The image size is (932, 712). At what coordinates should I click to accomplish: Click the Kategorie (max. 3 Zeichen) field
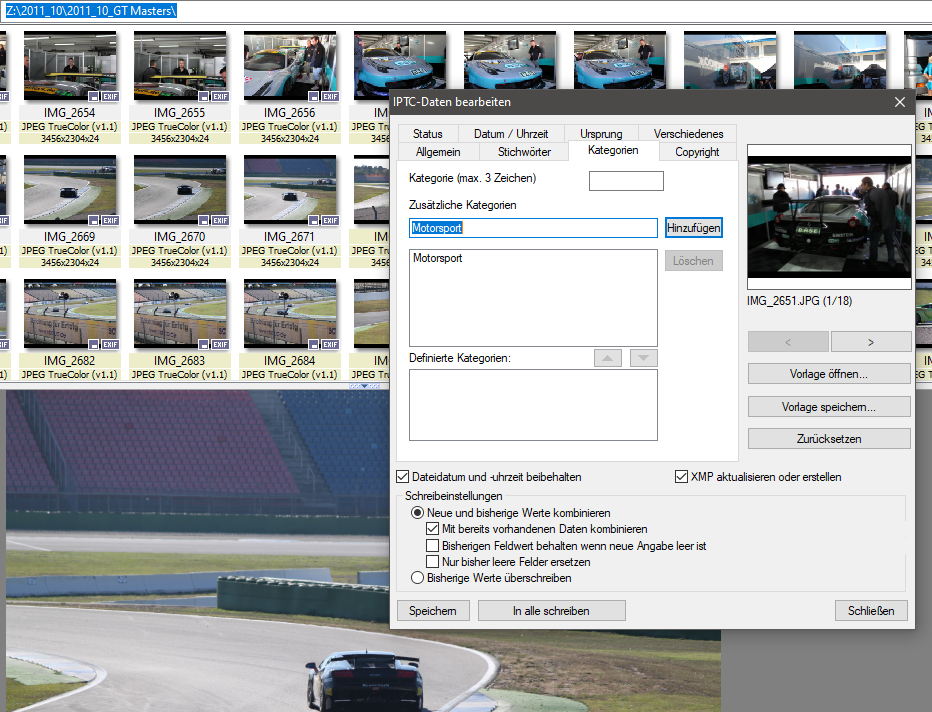(x=626, y=181)
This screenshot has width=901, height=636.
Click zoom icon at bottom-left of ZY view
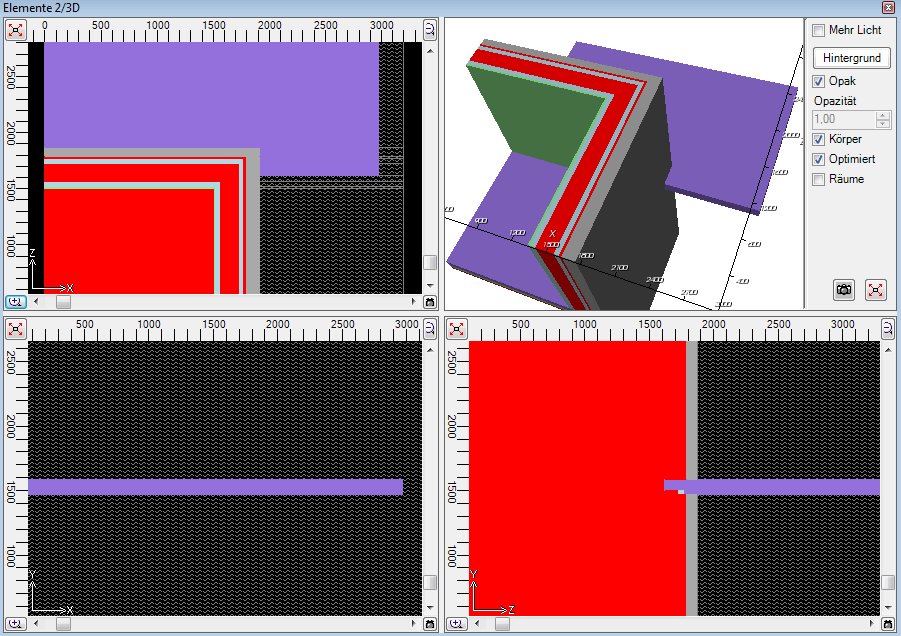(x=457, y=623)
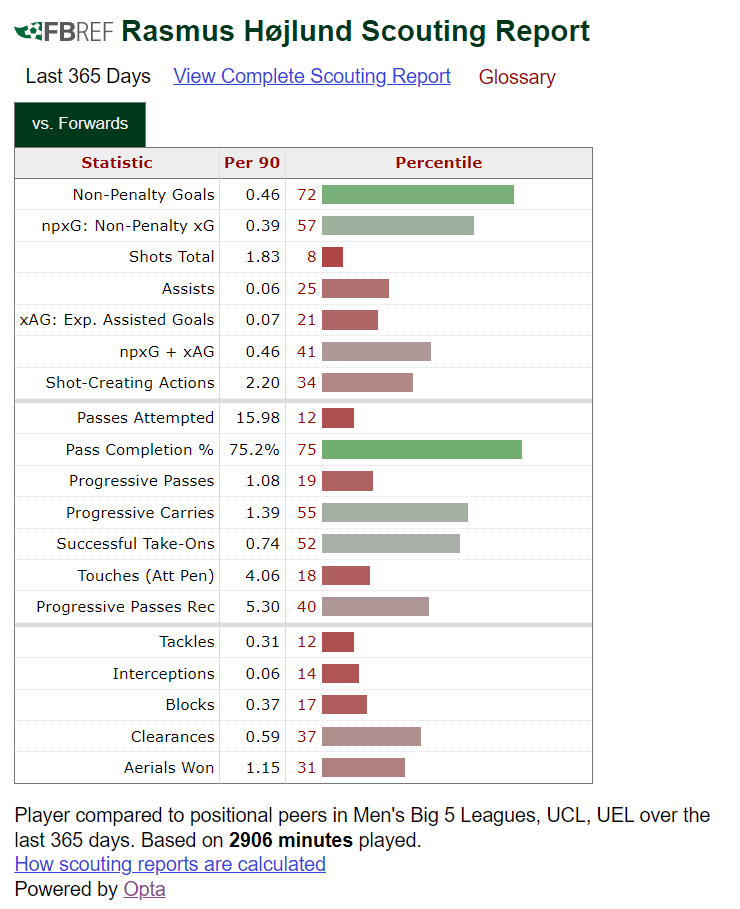The width and height of the screenshot is (740, 909).
Task: Click the Touches (Att Pen) label
Action: [146, 576]
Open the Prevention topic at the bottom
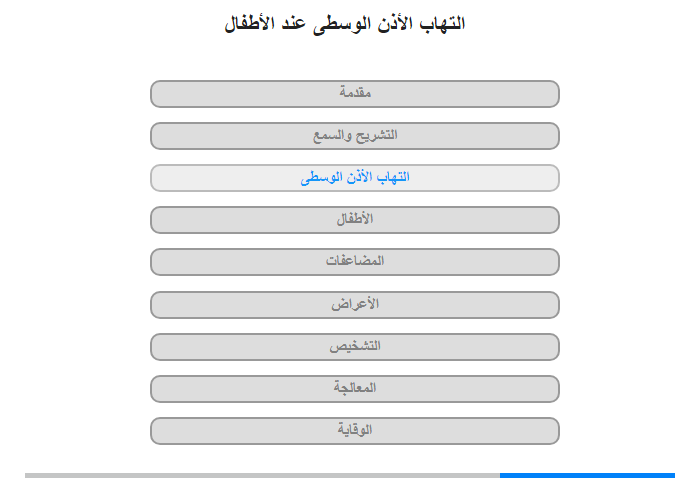 coord(355,430)
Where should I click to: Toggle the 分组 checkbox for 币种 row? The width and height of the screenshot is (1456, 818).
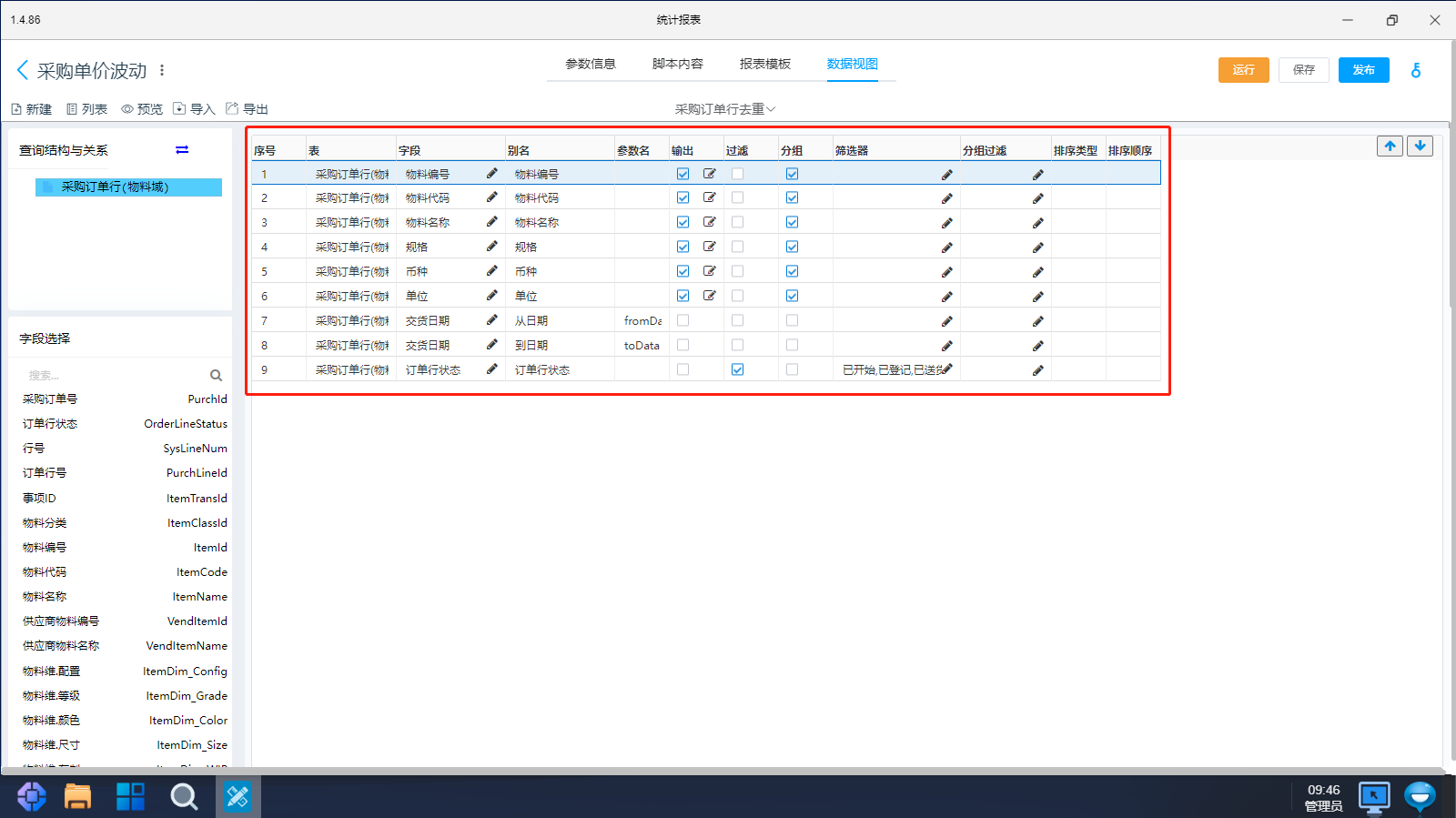click(792, 271)
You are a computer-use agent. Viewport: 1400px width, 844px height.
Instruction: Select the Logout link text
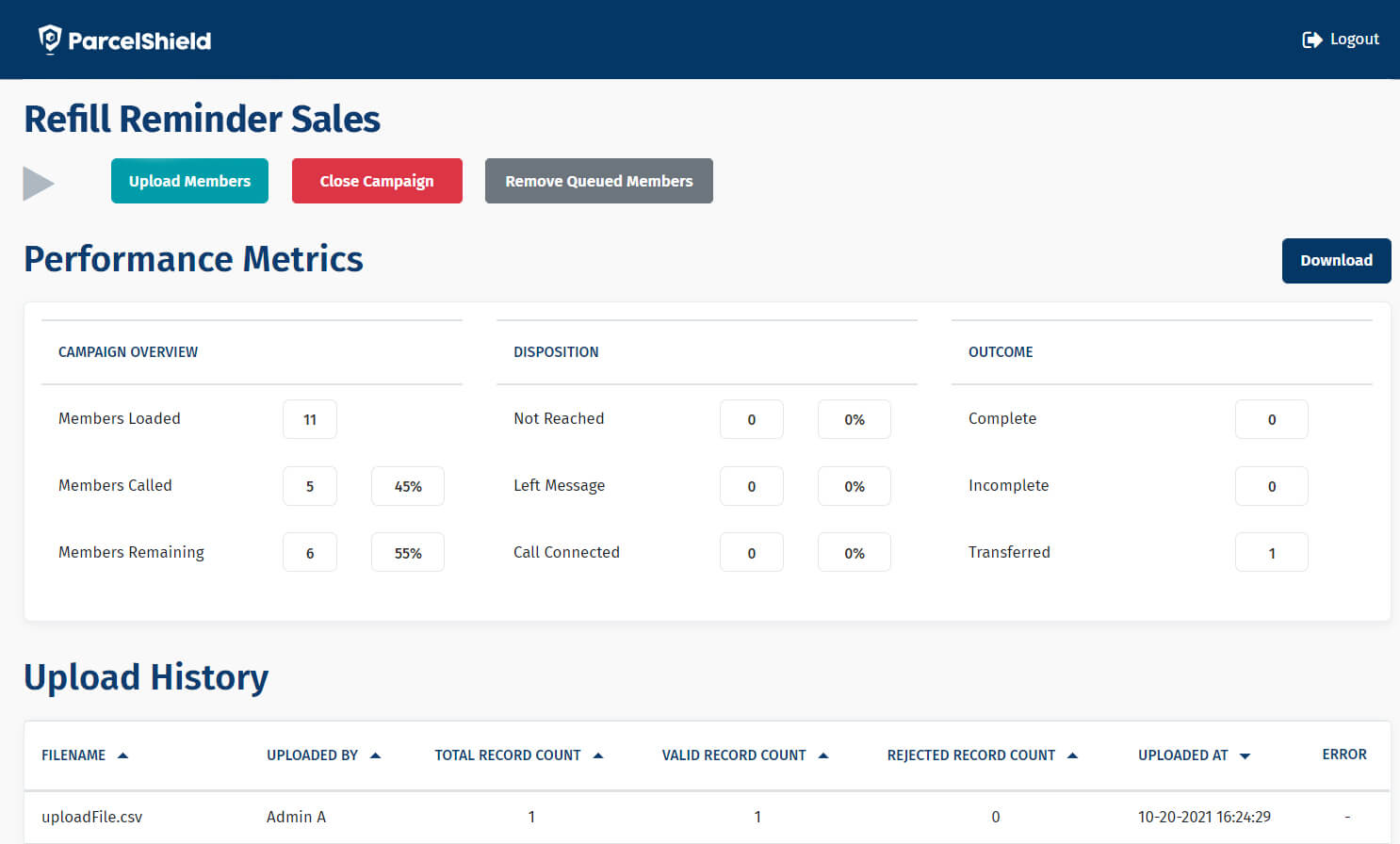click(x=1354, y=40)
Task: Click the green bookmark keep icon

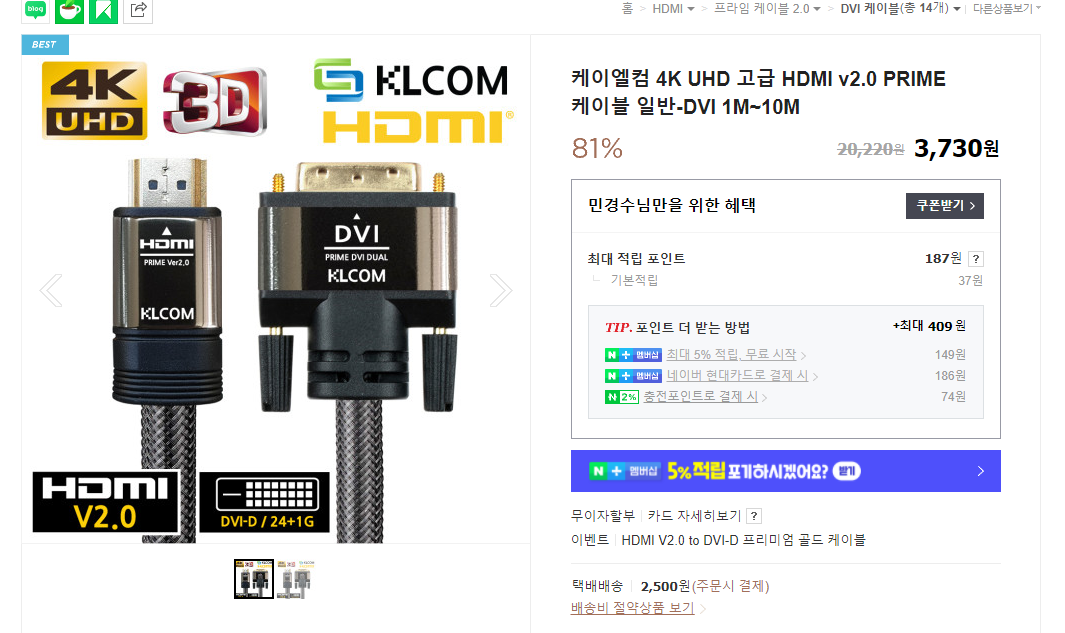Action: tap(103, 10)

○ ○ ○ ○

> _Try it_:
Copy out the entries exactly as they stand, omitting the images.

> _Task output_:
The image size is (932, 712). At what coordinates should I click to accomplish: Click the Kategorie (max. 3 Zeichen) field
(x=626, y=181)
This screenshot has width=901, height=636.
Click zoom icon at bottom-left of ZY view
(x=457, y=623)
The width and height of the screenshot is (740, 909).
Task: Click the Touches (Att Pen) label
Action: [146, 576]
Open the Prevention topic at the bottom
 coord(355,430)
Where should I click to: Toggle the 分组 checkbox for 币种 row? The width and height of the screenshot is (1456, 818).
click(792, 271)
You are a computer-use agent. Viewport: 1400px width, 844px height.
Instruction: Select the Logout link text
click(x=1354, y=40)
Task: Click the green bookmark keep icon

Action: tap(103, 10)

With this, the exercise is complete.